22

I am trying to convert a Json string into a generic Java Object, with an Avro Schema.

Below is my code.

String json = "{\"foo\": 30.1, \"bar\": 60.2}";
String schemaLines = "{\"type\":\"record\",\"name\":\"FooBar\",\"namespace\":\"com.foo.bar\",\"fields\":[{\"name\":\"foo\",\"type\":[\"null\",\"double\"],\"default\":null},{\"name\":\"bar\",\"type\":[\"null\",\"double\"],\"default\":null}]}";

InputStream input = new ByteArrayInputStream(json.getBytes());
DataInputStream din = new DataInputStream(input);

Schema schema = Schema.parse(schemaLines);

Decoder decoder = DecoderFactory.get().jsonDecoder(schema, din);

DatumReader<Object> reader = new GenericDatumReader<Object>(schema);
Object datum = reader.read(null, decoder);

I get "org.apache.avro.AvroTypeException: Expected start-union. Got VALUE_NUMBER_FLOAT" Exception.
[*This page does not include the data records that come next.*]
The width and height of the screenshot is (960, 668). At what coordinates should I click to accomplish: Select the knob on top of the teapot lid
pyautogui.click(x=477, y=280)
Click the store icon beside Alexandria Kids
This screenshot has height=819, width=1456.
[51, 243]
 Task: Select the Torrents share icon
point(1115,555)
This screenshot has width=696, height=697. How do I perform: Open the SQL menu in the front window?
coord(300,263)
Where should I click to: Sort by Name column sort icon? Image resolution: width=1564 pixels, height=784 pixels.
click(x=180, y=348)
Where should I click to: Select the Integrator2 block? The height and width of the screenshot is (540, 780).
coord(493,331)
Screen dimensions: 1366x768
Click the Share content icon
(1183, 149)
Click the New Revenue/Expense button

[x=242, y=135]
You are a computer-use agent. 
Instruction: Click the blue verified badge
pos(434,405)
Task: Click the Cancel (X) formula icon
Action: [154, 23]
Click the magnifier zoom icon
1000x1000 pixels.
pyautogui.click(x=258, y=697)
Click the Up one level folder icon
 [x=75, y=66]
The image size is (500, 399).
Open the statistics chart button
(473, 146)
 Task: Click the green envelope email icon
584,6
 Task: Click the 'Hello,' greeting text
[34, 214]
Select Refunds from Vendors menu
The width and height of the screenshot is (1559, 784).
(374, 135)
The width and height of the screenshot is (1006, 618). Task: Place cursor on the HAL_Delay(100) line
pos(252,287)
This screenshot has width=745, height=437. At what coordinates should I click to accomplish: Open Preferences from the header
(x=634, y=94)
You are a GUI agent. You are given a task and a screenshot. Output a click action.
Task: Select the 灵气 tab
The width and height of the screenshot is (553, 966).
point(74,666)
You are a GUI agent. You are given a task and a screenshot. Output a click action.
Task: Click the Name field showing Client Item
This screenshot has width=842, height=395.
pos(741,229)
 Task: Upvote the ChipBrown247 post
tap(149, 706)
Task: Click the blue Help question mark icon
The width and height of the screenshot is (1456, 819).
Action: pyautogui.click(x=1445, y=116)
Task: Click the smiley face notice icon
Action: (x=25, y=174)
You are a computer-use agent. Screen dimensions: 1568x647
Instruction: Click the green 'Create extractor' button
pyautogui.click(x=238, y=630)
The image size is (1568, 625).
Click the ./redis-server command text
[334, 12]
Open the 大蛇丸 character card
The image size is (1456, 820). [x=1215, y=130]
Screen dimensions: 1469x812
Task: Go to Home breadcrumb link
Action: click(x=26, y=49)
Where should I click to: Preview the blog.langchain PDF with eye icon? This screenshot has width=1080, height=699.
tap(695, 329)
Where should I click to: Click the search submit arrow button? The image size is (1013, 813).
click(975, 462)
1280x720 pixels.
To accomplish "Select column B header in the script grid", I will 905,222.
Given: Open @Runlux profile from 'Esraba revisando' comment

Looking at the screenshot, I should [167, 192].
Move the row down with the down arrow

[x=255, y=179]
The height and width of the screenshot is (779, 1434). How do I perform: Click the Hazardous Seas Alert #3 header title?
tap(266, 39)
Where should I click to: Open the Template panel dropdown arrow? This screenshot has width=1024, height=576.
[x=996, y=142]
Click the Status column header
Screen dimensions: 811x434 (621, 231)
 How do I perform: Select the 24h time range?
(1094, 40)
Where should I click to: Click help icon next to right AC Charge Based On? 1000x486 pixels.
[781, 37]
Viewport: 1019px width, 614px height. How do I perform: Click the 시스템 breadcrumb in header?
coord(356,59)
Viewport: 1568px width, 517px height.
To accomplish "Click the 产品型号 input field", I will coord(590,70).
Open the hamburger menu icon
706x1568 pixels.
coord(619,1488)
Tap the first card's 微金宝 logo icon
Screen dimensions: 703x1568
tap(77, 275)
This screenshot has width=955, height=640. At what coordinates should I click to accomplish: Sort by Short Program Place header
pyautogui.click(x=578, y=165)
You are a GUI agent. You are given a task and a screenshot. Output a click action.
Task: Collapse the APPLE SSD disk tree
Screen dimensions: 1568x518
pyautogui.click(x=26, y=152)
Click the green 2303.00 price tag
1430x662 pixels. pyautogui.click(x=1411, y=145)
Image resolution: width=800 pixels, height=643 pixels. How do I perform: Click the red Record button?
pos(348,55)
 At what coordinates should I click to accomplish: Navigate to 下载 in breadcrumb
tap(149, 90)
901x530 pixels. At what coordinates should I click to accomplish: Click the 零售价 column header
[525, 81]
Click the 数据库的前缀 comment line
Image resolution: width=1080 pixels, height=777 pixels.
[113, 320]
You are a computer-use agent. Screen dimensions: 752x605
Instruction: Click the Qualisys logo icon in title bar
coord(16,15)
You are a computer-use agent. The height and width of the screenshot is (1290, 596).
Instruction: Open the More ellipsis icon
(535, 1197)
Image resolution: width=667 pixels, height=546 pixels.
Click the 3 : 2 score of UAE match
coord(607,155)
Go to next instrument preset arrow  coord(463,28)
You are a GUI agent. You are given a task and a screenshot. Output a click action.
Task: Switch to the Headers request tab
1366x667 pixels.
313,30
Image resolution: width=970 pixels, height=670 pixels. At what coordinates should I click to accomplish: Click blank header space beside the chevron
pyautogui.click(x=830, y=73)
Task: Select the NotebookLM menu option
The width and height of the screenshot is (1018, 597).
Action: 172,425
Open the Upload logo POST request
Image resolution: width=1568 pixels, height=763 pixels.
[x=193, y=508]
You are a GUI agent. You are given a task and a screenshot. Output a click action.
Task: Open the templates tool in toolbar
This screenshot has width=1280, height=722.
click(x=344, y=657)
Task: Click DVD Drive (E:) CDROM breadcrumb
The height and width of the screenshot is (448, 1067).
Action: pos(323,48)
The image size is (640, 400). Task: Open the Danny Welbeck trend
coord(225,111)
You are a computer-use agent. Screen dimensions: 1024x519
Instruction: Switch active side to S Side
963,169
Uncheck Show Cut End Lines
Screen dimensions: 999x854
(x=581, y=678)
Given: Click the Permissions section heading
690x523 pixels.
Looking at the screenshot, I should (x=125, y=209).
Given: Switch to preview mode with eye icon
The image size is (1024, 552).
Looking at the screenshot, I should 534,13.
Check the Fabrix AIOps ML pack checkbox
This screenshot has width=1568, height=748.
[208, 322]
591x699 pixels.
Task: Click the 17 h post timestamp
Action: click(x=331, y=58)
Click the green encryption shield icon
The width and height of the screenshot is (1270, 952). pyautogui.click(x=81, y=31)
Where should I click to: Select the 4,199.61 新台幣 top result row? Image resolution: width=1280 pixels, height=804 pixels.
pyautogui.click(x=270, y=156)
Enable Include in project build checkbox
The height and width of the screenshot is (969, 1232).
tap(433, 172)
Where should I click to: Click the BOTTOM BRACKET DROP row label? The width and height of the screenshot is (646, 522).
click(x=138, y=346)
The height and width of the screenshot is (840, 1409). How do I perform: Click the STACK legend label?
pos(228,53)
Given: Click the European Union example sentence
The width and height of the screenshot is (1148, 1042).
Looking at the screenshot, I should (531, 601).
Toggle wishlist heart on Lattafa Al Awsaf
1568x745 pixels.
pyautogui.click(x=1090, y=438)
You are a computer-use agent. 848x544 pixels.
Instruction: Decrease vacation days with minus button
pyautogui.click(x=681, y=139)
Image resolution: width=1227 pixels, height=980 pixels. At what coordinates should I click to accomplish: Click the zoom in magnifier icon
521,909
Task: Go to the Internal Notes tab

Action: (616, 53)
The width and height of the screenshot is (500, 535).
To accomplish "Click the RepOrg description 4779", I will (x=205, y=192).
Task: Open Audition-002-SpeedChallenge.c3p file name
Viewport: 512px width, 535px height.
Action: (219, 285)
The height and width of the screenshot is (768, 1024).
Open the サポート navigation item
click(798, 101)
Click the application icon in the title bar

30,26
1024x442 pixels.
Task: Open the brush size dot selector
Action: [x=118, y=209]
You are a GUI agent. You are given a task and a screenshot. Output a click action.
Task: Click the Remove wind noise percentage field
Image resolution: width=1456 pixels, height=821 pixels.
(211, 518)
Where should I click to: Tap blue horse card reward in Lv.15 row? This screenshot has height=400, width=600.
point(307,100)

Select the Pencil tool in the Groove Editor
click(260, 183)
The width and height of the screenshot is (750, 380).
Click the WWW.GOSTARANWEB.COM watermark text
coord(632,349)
The same code works, if I don't have unions in the schema. Can someone please explain and give me a solution.

Princey James
  • 708
  • 1
  • 6
  • 13
  • From http://avro.apache.org/docs/1.7.6/spec.html#json_encoding, I understand that Json encoding for unions is different, but I am trying figure out if there is any way, by which I can convert the json string to object. – Princey James Dec 19 '14 at 04:17
  • 2
    FYI, an overload of `jsonDecoder()` accepts a json String; there is no need to convert it into a Stream. – jaco0646 Jul 11 '16 at 19:44

6 Answers6

17

For anyone who uses Avro - 1.8.2, JsonDecoder is not directly instantiable outside the package org.apache.avro.io now. You can use DecoderFactory for it as shown in the following code:

String schemaStr = "<some json schema>";
String genericRecordStr = "<some json record>";
Schema.Parser schemaParser = new Schema.Parser();
Schema schema = schemaParser.parse(schemaStr);
DecoderFactory decoderFactory = new DecoderFactory();
Decoder decoder = decoderFactory.jsonDecoder(schema, genericRecordStr);
DatumReader<GenericData.Record> reader =
            new GenericDatumReader<>(schema);
GenericRecord genericRecord = reader.read(null, decoder);
Raman
  • 1,221
  • 13
  • 20
13

Thanks to Reza. I found this webpage. It introduces how to convert a Json string into an avro object.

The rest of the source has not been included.